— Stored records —
=-=-=

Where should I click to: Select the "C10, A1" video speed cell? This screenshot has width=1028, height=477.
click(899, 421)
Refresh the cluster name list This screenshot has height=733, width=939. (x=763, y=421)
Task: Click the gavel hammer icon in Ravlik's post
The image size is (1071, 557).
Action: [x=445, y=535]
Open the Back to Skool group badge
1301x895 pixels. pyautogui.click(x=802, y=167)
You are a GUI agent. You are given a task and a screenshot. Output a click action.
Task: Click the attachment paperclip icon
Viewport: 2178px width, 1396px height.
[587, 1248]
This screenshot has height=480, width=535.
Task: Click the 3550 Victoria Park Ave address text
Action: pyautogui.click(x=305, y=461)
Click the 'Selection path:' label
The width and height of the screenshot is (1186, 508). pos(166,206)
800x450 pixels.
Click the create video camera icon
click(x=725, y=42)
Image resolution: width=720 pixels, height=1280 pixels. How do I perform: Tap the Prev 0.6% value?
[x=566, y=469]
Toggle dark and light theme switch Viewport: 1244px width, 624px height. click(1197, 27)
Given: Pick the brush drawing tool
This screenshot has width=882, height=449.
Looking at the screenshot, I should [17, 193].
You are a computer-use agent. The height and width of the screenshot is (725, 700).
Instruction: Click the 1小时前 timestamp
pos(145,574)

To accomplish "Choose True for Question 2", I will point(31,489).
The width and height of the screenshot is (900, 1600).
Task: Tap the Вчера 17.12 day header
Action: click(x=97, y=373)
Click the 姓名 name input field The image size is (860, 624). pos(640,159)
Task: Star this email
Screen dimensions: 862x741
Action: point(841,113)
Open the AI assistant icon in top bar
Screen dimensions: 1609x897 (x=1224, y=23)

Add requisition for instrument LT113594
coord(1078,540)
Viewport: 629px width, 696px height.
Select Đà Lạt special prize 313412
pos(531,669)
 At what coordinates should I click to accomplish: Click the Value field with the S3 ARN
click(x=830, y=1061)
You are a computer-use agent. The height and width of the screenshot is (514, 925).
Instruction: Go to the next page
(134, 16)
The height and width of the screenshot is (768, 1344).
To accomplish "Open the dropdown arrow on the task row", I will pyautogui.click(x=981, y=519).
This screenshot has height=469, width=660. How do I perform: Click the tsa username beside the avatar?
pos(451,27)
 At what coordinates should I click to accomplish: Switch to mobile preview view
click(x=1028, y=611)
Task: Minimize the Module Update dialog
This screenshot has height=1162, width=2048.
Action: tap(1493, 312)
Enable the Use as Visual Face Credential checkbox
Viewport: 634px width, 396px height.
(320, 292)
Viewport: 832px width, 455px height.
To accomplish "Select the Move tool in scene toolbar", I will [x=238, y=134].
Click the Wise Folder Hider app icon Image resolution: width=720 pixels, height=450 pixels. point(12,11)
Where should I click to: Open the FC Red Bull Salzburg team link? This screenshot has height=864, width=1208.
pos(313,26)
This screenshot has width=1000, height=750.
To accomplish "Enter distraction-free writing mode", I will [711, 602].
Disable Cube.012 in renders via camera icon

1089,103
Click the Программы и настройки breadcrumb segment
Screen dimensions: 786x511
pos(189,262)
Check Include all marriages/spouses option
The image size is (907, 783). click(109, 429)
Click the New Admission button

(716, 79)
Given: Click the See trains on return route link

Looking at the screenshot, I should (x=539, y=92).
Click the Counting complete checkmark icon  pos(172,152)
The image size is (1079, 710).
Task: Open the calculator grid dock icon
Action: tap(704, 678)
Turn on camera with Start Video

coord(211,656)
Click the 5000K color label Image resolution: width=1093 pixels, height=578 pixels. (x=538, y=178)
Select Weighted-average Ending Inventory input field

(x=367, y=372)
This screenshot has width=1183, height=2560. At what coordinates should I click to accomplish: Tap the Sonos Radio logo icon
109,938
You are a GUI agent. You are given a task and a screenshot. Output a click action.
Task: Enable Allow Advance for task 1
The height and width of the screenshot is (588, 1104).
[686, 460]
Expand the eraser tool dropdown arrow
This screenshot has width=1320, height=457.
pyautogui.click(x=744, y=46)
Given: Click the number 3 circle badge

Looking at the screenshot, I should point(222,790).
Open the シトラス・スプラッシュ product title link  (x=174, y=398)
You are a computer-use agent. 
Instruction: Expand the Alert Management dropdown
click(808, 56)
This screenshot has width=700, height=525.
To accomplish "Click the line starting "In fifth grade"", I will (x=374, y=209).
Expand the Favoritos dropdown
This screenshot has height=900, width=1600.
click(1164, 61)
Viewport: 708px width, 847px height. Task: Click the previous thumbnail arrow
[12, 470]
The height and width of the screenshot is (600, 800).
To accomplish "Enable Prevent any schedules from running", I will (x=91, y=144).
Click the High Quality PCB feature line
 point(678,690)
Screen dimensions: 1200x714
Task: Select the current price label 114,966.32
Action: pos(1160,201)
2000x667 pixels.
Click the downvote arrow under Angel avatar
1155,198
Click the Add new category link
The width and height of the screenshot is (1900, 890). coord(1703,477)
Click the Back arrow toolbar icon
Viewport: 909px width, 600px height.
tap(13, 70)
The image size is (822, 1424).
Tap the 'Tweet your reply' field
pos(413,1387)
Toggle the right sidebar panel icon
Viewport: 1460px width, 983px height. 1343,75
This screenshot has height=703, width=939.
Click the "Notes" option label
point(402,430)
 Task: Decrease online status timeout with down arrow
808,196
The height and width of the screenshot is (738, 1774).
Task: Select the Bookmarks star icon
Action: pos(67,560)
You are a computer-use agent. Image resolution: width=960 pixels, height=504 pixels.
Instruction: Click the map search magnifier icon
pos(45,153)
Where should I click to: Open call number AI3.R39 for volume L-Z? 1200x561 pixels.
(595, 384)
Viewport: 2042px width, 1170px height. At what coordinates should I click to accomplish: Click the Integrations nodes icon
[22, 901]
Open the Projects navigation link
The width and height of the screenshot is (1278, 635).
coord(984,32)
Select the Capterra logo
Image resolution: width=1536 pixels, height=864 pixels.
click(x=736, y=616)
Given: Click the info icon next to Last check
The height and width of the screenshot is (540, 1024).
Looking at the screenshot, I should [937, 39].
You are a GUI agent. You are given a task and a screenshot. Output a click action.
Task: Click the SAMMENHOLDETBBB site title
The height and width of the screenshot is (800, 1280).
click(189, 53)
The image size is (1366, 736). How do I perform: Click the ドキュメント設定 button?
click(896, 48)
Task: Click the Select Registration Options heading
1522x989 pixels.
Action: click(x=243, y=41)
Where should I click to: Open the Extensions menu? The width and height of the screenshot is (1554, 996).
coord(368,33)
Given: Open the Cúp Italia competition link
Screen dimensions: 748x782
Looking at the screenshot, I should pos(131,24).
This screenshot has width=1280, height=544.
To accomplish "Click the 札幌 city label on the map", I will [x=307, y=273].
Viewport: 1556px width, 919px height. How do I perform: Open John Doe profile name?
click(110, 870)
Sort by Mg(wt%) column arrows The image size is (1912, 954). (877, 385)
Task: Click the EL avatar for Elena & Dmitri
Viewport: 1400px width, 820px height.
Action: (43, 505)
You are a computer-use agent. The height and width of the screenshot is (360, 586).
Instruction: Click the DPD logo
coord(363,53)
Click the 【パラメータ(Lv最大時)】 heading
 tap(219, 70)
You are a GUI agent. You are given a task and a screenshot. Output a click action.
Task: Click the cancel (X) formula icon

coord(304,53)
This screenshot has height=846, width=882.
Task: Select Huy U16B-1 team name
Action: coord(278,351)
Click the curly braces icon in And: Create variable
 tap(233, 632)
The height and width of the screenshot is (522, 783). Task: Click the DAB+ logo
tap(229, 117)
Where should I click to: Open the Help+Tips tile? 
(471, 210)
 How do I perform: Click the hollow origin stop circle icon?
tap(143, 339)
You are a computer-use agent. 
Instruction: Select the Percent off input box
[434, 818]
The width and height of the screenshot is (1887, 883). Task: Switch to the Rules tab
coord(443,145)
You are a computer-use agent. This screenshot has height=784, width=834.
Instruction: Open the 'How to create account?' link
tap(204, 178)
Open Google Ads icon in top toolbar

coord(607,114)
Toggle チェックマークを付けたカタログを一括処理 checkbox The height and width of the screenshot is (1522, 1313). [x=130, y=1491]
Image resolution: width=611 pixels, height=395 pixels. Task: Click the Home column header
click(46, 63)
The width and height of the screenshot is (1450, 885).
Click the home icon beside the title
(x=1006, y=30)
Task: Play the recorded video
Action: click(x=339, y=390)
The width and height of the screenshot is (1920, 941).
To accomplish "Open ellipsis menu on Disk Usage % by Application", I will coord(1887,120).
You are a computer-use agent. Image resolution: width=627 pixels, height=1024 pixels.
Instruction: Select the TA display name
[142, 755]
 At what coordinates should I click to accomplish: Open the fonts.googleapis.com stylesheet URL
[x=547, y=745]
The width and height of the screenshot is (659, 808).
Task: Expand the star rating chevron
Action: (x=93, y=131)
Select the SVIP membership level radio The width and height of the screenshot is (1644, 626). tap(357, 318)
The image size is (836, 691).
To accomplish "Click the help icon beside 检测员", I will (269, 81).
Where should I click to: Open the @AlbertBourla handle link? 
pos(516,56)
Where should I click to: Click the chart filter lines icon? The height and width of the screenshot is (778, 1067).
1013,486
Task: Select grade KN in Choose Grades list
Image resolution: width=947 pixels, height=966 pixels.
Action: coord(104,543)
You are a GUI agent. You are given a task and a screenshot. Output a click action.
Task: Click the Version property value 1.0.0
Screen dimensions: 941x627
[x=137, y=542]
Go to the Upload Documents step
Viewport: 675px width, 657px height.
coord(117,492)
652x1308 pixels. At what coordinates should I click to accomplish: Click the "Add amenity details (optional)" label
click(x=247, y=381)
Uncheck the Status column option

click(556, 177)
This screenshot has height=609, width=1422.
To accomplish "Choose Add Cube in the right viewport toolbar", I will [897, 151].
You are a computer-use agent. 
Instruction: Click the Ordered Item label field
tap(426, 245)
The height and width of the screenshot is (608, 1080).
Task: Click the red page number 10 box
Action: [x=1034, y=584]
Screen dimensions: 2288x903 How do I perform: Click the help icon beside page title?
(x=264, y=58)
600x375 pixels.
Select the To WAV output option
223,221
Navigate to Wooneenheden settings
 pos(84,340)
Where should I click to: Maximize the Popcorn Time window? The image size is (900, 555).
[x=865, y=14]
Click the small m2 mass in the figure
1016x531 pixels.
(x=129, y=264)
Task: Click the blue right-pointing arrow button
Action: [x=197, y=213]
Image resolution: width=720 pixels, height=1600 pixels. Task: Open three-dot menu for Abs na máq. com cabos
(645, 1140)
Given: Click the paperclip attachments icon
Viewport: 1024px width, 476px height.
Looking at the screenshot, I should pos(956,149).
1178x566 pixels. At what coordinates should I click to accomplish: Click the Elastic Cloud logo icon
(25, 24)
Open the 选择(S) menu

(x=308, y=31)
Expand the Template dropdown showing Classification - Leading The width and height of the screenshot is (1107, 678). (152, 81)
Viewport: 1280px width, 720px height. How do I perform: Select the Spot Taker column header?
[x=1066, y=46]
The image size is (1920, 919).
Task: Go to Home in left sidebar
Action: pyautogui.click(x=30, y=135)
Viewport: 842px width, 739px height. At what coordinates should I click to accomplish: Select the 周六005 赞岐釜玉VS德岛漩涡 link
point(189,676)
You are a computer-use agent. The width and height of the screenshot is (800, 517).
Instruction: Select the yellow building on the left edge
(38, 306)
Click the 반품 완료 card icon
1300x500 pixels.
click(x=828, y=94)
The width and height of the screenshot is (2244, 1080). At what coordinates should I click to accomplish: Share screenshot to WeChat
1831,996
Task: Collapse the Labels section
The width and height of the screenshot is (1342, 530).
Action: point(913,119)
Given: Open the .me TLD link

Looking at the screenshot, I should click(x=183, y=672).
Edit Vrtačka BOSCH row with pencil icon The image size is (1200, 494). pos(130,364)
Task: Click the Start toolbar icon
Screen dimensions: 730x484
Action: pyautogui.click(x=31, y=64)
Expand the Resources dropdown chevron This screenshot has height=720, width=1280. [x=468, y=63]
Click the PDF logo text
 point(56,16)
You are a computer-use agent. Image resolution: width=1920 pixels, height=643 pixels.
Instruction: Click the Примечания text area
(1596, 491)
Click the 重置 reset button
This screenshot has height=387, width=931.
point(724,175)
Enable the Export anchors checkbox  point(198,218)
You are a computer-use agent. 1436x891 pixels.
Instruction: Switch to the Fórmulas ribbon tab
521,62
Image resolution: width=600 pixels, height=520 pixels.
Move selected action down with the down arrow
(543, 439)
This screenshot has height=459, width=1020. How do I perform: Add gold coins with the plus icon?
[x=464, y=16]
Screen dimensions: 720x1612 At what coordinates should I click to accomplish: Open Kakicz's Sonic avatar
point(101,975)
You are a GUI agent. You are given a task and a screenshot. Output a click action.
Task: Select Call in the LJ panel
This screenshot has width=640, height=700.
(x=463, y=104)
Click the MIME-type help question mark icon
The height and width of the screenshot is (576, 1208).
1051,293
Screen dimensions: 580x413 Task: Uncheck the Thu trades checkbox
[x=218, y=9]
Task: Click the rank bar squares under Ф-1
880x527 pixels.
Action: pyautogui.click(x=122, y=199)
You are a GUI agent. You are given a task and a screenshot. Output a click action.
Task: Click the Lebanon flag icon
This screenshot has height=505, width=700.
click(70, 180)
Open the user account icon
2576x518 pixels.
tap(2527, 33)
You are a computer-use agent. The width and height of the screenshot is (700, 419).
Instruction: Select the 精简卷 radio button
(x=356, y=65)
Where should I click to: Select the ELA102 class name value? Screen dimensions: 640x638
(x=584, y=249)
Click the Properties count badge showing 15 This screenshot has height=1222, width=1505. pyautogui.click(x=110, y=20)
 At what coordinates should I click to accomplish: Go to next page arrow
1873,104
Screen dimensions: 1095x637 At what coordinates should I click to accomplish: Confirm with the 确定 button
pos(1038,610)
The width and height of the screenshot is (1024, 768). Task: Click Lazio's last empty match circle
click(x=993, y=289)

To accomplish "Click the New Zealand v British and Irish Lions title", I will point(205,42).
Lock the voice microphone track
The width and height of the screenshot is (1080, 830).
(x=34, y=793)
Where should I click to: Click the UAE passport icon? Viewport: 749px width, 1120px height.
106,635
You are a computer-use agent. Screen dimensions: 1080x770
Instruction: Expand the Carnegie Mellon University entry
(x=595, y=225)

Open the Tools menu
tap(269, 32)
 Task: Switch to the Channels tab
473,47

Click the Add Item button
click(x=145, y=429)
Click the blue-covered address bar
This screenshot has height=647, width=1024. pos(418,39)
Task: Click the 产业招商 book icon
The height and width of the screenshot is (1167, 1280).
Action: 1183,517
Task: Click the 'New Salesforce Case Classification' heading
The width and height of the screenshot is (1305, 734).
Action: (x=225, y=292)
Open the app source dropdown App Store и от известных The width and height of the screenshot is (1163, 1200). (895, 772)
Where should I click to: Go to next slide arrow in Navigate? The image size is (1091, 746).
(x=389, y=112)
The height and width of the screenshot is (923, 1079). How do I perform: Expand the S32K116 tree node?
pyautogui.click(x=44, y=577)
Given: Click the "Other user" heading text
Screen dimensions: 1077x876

=-=-=

— TASK DESCRIPTION —
Establish how many lines of the entries hold the word "grade", giving nothing but the number.

— ANSWER SPACE —
2